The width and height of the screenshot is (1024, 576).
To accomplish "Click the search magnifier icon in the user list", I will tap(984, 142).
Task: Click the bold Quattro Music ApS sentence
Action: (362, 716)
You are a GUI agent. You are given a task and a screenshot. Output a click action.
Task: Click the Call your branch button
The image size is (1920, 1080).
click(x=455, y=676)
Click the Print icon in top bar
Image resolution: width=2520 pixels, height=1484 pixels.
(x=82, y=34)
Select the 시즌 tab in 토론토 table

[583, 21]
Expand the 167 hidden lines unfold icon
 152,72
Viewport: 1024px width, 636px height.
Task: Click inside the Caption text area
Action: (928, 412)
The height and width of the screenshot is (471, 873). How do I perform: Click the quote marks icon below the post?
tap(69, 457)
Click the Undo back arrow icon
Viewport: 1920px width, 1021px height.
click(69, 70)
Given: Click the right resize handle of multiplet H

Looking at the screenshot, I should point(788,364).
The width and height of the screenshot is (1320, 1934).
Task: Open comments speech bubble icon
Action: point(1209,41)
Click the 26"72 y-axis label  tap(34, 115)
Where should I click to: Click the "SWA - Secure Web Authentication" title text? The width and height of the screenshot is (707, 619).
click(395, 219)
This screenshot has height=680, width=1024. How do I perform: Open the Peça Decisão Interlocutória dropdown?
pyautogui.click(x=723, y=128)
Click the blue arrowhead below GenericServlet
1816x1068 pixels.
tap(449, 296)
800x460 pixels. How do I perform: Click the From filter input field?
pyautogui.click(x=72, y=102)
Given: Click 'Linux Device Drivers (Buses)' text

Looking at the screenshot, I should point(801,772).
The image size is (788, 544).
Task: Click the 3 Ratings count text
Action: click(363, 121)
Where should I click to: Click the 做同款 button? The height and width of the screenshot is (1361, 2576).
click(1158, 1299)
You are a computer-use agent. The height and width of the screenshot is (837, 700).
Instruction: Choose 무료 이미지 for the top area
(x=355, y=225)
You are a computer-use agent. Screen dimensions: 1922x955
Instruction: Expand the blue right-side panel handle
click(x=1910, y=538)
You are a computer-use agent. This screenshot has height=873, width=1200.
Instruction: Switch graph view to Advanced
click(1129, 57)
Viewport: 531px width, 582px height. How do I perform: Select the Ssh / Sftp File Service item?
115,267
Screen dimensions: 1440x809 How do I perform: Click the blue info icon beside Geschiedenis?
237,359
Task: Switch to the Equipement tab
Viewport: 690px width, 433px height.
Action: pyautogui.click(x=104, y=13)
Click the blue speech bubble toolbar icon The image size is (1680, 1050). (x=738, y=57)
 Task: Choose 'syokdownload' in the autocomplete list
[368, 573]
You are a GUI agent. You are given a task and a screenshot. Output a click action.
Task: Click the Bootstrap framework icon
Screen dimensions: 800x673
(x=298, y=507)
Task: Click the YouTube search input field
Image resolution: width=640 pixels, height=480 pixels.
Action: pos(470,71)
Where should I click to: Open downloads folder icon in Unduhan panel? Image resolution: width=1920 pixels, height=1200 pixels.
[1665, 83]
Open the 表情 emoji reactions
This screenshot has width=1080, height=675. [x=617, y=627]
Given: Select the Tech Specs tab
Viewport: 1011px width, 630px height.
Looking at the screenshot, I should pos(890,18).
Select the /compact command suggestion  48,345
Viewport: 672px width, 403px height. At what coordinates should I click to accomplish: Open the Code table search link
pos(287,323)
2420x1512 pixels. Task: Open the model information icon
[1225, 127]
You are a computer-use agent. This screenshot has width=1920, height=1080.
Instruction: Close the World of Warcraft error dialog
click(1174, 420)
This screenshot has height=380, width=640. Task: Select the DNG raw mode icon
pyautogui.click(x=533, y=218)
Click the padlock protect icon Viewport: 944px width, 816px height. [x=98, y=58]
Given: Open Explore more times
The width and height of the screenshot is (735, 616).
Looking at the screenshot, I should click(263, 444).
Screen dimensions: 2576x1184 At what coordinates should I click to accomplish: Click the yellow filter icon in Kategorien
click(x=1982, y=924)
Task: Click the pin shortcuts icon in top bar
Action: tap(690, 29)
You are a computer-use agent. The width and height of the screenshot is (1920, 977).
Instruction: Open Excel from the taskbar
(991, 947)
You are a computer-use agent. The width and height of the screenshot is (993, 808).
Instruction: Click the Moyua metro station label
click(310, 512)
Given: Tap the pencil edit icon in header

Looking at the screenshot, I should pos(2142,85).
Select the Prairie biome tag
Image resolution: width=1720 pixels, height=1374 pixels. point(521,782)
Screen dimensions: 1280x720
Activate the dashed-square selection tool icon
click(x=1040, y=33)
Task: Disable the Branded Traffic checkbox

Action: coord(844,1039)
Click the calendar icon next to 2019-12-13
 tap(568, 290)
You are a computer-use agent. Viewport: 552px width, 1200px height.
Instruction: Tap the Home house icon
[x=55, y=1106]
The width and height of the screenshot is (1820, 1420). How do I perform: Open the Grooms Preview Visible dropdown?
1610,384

◆ ◆ ◆ ◆ ◆ ◆ ◆

▶ _Direction_: Write out every line of the records above without changing anything.

▶ _Exercise result_:
The width and height of the screenshot is (1024, 576).
To accomplish "Click the search magnifier icon in the user list", I will tap(984, 142).
Task: Click the bold Quattro Music ApS sentence
Action: (362, 716)
You are a GUI agent. You are given a task and a screenshot. Output a click action.
Task: Click the Call your branch button
The image size is (1920, 1080).
click(x=455, y=676)
Click the Print icon in top bar
Image resolution: width=2520 pixels, height=1484 pixels.
(x=82, y=34)
Select the 시즌 tab in 토론토 table

[583, 21]
Expand the 167 hidden lines unfold icon
 152,72
Viewport: 1024px width, 636px height.
Task: Click inside the Caption text area
Action: (928, 412)
The height and width of the screenshot is (471, 873). How do I perform: Click the quote marks icon below the post?
tap(69, 457)
Click the Undo back arrow icon
Viewport: 1920px width, 1021px height.
click(69, 70)
Given: Click the right resize handle of multiplet H

Looking at the screenshot, I should point(788,364).
The width and height of the screenshot is (1320, 1934).
Task: Open comments speech bubble icon
Action: point(1209,41)
Click the 26"72 y-axis label  tap(34, 115)
Where should I click to: Click the "SWA - Secure Web Authentication" title text? The width and height of the screenshot is (707, 619).
click(395, 219)
This screenshot has height=680, width=1024. How do I perform: Open the Peça Decisão Interlocutória dropdown?
pyautogui.click(x=723, y=128)
Click the blue arrowhead below GenericServlet
1816x1068 pixels.
tap(449, 296)
800x460 pixels. How do I perform: Click the From filter input field?
pyautogui.click(x=72, y=102)
Given: Click 'Linux Device Drivers (Buses)' text

Looking at the screenshot, I should point(801,772).
The image size is (788, 544).
Task: Click the 3 Ratings count text
Action: click(363, 121)
Where should I click to: Click the 做同款 button? The height and width of the screenshot is (1361, 2576).
click(1158, 1299)
You are a computer-use agent. The height and width of the screenshot is (837, 700).
Instruction: Choose 무료 이미지 for the top area
(x=355, y=225)
You are a computer-use agent. Screen dimensions: 1922x955
Instruction: Expand the blue right-side panel handle
click(x=1910, y=538)
You are a computer-use agent. This screenshot has height=873, width=1200.
Instruction: Switch graph view to Advanced
click(1129, 57)
Viewport: 531px width, 582px height. How do I perform: Select the Ssh / Sftp File Service item?
115,267
Screen dimensions: 1440x809 How do I perform: Click the blue info icon beside Geschiedenis?
237,359
Task: Switch to the Equipement tab
Viewport: 690px width, 433px height.
Action: pyautogui.click(x=104, y=13)
Click the blue speech bubble toolbar icon The image size is (1680, 1050). (x=738, y=57)
 Task: Choose 'syokdownload' in the autocomplete list
[368, 573]
You are a GUI agent. You are given a task and a screenshot. Output a click action.
Task: Click the Bootstrap framework icon
Screen dimensions: 800x673
(x=298, y=507)
Task: Click the YouTube search input field
Image resolution: width=640 pixels, height=480 pixels.
Action: pos(470,71)
Where should I click to: Open downloads folder icon in Unduhan panel? Image resolution: width=1920 pixels, height=1200 pixels.
[1665, 83]
Open the 表情 emoji reactions
This screenshot has width=1080, height=675. [x=617, y=627]
Given: Select the Tech Specs tab
Viewport: 1011px width, 630px height.
Looking at the screenshot, I should pos(890,18).
Select the /compact command suggestion  48,345
Viewport: 672px width, 403px height. At what coordinates should I click to accomplish: Open the Code table search link
pos(287,323)
2420x1512 pixels. Task: Open the model information icon
[1225, 127]
You are a computer-use agent. This screenshot has width=1920, height=1080.
Instruction: Close the World of Warcraft error dialog
click(1174, 420)
This screenshot has height=380, width=640. Task: Select the DNG raw mode icon
pyautogui.click(x=533, y=218)
Click the padlock protect icon Viewport: 944px width, 816px height. [x=98, y=58]
Given: Open Explore more times
The width and height of the screenshot is (735, 616).
Looking at the screenshot, I should click(263, 444).
Screen dimensions: 2576x1184 At what coordinates should I click to accomplish: Click the yellow filter icon in Kategorien
click(x=1982, y=924)
Task: Click the pin shortcuts icon in top bar
Action: tap(690, 29)
You are a computer-use agent. The width and height of the screenshot is (1920, 977).
Instruction: Open Excel from the taskbar
(991, 947)
You are a computer-use agent. The width and height of the screenshot is (993, 808).
Instruction: Click the Moyua metro station label
click(310, 512)
Given: Tap the pencil edit icon in header

Looking at the screenshot, I should pos(2142,85).
Select the Prairie biome tag
Image resolution: width=1720 pixels, height=1374 pixels. point(521,782)
Screen dimensions: 1280x720
Activate the dashed-square selection tool icon
click(x=1040, y=33)
Task: Disable the Branded Traffic checkbox

Action: coord(844,1039)
Click the calendar icon next to 2019-12-13
 tap(568, 290)
You are a computer-use agent. Viewport: 552px width, 1200px height.
Instruction: Tap the Home house icon
[x=55, y=1106]
The width and height of the screenshot is (1820, 1420). How do I perform: Open the Grooms Preview Visible dropdown?
1610,384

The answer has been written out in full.